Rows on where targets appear
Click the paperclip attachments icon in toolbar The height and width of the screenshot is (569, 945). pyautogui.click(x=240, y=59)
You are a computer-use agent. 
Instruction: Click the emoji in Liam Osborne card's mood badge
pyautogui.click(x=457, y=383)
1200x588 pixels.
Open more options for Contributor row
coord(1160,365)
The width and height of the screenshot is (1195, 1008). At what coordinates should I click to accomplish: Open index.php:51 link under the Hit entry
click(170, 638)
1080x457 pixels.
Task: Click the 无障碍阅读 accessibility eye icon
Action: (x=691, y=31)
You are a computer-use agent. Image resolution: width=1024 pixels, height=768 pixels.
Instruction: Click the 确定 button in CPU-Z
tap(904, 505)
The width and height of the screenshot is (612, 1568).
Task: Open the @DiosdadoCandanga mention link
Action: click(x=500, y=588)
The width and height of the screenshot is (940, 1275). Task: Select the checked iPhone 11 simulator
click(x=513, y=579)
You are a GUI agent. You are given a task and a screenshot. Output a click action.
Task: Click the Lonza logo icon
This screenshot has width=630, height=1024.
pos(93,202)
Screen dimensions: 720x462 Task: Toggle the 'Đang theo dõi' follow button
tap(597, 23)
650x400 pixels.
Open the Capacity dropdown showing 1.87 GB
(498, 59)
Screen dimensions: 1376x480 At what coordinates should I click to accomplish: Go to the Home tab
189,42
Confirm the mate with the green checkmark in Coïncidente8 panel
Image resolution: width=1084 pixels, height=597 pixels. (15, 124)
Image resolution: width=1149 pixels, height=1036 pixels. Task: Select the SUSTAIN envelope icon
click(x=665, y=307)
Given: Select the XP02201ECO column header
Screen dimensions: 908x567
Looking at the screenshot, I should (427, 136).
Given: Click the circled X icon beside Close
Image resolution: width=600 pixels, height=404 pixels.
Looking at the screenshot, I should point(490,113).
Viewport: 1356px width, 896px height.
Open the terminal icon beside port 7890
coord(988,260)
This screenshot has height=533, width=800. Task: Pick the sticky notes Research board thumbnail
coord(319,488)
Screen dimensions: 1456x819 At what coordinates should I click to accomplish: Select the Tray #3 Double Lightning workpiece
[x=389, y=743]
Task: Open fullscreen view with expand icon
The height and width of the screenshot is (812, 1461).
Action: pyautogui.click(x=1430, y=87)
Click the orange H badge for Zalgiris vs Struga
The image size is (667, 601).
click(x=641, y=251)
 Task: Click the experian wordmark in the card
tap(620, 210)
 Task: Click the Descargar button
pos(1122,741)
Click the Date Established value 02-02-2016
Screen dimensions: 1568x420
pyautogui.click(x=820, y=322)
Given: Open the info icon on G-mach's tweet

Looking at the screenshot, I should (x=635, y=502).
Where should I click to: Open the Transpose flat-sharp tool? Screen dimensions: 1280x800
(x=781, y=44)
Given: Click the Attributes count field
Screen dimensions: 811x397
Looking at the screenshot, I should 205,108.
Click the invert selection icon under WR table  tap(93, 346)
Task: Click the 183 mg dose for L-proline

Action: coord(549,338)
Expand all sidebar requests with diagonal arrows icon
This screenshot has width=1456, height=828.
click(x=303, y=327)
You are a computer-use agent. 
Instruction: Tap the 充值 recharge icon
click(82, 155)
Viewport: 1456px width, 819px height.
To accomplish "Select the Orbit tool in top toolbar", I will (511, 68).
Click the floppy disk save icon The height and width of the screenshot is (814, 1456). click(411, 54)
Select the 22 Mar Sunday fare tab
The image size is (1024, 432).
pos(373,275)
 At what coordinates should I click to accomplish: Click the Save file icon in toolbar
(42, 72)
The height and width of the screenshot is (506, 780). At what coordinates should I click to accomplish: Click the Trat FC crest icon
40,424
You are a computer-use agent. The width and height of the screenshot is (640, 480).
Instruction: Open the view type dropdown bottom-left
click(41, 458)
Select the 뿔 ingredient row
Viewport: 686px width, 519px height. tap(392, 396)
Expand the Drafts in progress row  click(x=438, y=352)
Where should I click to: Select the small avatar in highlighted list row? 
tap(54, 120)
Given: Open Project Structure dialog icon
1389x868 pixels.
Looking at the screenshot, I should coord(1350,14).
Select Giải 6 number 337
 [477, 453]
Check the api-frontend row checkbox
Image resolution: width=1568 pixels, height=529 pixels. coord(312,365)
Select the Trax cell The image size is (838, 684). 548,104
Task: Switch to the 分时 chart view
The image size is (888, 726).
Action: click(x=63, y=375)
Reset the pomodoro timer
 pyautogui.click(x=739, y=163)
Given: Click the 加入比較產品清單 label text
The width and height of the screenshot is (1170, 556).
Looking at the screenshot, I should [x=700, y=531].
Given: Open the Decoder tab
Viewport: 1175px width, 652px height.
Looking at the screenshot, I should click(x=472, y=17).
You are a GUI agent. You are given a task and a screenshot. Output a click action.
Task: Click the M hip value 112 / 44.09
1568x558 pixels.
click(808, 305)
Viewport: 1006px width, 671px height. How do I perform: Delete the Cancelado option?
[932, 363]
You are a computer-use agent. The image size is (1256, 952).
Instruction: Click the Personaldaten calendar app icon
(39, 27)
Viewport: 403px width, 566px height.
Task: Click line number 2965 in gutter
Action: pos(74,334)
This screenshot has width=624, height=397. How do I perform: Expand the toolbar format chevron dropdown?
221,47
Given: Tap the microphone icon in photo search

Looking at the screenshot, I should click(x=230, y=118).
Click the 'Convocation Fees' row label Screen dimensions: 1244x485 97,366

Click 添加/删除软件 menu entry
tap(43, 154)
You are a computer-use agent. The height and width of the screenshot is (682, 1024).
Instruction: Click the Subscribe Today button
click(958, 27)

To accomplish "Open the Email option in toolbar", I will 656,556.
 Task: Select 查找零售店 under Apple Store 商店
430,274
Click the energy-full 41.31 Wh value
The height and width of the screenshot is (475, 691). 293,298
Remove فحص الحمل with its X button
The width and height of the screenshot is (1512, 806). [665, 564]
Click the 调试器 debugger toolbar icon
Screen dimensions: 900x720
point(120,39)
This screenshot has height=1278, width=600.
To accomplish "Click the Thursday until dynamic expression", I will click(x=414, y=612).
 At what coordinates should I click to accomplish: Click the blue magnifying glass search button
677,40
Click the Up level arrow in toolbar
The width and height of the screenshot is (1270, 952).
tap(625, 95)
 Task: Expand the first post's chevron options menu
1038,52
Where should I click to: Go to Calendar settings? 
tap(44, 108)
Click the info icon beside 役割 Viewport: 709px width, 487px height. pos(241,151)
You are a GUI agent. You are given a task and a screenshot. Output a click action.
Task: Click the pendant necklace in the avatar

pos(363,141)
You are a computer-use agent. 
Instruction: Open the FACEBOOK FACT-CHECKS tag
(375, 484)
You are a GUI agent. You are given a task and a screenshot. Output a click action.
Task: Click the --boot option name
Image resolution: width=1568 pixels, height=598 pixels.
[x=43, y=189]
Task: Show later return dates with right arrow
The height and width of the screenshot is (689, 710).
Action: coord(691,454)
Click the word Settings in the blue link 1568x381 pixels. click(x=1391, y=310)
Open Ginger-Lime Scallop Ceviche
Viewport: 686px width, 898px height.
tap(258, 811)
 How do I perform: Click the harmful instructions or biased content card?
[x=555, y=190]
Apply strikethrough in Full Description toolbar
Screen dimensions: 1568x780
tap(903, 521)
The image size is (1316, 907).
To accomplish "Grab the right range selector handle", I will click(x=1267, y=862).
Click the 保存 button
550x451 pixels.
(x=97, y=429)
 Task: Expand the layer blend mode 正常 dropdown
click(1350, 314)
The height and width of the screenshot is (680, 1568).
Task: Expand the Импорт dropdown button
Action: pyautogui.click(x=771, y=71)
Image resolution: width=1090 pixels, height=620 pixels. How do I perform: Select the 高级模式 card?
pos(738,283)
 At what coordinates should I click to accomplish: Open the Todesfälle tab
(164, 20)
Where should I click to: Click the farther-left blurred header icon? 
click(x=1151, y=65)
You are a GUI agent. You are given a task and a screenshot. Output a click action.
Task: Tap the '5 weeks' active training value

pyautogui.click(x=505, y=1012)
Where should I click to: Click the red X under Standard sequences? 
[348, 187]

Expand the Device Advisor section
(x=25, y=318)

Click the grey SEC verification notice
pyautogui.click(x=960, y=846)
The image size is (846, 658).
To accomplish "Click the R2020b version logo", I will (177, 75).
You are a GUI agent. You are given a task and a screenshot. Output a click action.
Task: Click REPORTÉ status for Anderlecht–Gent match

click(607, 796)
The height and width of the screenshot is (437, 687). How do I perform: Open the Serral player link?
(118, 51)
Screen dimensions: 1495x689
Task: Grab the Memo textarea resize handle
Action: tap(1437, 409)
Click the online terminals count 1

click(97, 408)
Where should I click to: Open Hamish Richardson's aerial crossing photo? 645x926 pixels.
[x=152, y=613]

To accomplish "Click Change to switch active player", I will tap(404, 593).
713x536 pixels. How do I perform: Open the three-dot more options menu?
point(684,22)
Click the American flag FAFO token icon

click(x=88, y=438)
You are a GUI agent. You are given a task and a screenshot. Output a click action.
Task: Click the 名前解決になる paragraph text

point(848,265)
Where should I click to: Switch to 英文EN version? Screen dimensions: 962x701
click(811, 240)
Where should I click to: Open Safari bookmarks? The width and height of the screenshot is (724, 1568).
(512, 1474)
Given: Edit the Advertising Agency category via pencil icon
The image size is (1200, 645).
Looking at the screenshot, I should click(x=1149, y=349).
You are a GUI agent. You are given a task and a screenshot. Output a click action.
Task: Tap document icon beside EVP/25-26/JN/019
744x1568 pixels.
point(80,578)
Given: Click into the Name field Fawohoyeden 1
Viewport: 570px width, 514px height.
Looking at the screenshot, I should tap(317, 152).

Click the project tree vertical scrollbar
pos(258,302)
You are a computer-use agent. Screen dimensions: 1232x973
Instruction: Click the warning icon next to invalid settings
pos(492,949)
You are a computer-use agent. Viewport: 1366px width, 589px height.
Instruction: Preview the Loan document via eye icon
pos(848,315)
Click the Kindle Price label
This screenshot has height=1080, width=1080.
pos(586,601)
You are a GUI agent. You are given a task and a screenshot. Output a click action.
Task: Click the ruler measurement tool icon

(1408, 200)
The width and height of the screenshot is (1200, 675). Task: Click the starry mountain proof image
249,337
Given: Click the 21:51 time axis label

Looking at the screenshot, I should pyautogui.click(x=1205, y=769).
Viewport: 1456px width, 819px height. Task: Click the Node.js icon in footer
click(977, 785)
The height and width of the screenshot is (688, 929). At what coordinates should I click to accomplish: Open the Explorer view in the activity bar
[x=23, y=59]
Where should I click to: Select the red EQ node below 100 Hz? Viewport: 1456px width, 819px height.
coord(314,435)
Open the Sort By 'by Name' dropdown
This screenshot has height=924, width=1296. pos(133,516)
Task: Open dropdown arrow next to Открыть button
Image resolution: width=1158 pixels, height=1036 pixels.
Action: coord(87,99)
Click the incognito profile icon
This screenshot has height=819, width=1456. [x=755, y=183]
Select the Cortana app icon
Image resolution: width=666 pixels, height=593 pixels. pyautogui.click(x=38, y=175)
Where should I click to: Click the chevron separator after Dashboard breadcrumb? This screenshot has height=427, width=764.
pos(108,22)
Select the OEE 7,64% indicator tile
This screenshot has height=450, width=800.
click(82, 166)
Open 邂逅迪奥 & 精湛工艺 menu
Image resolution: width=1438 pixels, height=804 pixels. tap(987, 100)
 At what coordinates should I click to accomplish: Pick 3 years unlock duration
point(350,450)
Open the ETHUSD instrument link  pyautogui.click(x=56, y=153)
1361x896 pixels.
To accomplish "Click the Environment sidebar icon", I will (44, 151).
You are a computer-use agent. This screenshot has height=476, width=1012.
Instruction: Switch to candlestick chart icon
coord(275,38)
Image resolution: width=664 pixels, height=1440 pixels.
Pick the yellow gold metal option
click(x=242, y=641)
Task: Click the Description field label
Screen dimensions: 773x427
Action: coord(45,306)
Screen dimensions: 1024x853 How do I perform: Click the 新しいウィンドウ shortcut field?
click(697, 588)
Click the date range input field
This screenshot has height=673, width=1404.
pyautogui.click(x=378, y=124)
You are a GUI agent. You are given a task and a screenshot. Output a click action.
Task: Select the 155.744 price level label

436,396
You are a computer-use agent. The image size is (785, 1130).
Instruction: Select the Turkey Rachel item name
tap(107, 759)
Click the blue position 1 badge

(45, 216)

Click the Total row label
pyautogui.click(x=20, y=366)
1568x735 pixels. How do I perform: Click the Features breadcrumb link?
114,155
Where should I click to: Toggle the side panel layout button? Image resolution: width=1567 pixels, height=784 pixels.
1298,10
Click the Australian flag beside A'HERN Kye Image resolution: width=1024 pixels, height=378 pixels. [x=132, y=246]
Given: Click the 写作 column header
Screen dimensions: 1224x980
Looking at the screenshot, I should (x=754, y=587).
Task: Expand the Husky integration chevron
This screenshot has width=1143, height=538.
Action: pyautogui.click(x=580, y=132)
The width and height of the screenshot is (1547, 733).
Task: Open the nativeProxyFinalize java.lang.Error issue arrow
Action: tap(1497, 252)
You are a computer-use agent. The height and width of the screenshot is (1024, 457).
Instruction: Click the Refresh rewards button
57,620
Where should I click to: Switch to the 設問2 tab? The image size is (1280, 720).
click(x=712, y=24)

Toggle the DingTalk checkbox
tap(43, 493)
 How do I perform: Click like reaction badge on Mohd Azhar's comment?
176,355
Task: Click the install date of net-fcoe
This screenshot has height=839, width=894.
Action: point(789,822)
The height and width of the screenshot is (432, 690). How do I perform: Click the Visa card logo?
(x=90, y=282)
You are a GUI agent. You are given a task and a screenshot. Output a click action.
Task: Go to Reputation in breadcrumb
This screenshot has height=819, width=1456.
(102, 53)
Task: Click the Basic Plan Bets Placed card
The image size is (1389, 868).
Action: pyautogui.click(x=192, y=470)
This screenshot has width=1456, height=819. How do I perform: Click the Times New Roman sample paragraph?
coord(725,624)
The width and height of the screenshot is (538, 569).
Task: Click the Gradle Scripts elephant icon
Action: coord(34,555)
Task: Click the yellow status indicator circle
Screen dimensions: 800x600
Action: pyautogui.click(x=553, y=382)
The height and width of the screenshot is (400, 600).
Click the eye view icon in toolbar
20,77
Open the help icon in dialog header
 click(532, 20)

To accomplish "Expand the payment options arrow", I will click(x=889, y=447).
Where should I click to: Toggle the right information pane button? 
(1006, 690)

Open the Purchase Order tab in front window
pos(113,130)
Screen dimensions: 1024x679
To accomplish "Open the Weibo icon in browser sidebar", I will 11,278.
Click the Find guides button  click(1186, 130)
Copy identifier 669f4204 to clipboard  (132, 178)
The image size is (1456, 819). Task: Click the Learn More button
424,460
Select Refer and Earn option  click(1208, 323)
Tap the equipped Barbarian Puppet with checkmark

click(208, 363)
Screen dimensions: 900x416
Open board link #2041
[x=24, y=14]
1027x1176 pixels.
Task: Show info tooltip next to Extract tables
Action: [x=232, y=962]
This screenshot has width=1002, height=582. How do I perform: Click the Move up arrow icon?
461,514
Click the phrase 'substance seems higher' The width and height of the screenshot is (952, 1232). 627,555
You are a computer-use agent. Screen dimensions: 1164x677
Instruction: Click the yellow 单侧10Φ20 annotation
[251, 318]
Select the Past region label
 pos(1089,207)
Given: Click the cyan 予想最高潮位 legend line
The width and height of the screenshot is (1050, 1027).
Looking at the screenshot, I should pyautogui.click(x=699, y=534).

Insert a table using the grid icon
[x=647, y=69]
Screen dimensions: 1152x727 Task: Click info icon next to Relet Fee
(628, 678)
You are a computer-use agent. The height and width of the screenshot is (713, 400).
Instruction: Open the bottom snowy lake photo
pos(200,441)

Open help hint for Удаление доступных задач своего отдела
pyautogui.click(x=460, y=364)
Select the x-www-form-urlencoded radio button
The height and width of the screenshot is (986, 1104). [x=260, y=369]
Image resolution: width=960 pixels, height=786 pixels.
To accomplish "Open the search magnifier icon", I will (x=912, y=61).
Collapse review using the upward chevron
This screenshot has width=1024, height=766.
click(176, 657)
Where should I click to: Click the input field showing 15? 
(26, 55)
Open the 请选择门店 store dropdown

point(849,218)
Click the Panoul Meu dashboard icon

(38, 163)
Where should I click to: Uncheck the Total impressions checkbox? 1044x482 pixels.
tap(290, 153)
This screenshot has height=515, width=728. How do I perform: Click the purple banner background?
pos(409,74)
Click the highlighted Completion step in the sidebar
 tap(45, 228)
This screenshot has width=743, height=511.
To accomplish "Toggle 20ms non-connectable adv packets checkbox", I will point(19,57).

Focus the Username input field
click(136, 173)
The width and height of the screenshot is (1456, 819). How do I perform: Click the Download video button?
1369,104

- Work to do
Can you rewrite the material as a Markdown table with columns "Number" and "Entry", starting at the line containing "Where should I click to: Open the" and ending at the line containing "Looking at the screenshot, I should coord(1350,14).", with blank lines left out?

- Response for this exercise
| Number | Entry |
|---|---|
| 1 | Where should I click to: Open the Transpose flat-sharp tool? Screen dimensions: 1280x800 |
| 2 | (x=781, y=44) |
| 3 | Given: Click the Attributes count field |
| 4 | Screen dimensions: 811x397 |
| 5 | Looking at the screenshot, I should 205,108. |
| 6 | Click the invert selection icon under WR table  tap(93, 346) |
| 7 | Task: Click the 183 mg dose for L-proline |
| 8 | Action: coord(549,338) |
| 9 | Expand all sidebar requests with diagonal arrows icon |
| 10 | This screenshot has width=1456, height=828. |
| 11 | click(x=303, y=327) |
| 12 | You are a computer-use agent.  |
| 13 | Instruction: Tap the 充值 recharge icon |
| 14 | click(82, 155) |
| 15 | Viewport: 1456px width, 819px height. |
| 16 | To accomplish "Select the Orbit tool in top toolbar", I will (511, 68). |
| 17 | Click the floppy disk save icon The height and width of the screenshot is (814, 1456). click(411, 54) |
| 18 | Select the 22 Mar Sunday fare tab |
| 19 | The image size is (1024, 432). |
| 20 | pos(373,275) |
| 21 |  At what coordinates should I click to accomplish: Click the Save file icon in toolbar |
| 22 | (42, 72) |
| 23 | The height and width of the screenshot is (506, 780). At what coordinates should I click to accomplish: Click the Trat FC crest icon |
| 24 | 40,424 |
| 25 | You are a computer-use agent. The width and height of the screenshot is (640, 480). |
| 26 | Instruction: Open the view type dropdown bottom-left |
| 27 | click(41, 458) |
| 28 | Select the 뿔 ingredient row |
| 29 | Viewport: 686px width, 519px height. tap(392, 396) |
| 30 | Expand the Drafts in progress row  click(x=438, y=352) |
| 31 | Where should I click to: Select the small avatar in highlighted list row?  |
| 32 | tap(54, 120) |
| 33 | Given: Open Project Structure dialog icon |
| 34 | 1389x868 pixels. |
| 35 | Looking at the screenshot, I should coord(1350,14). |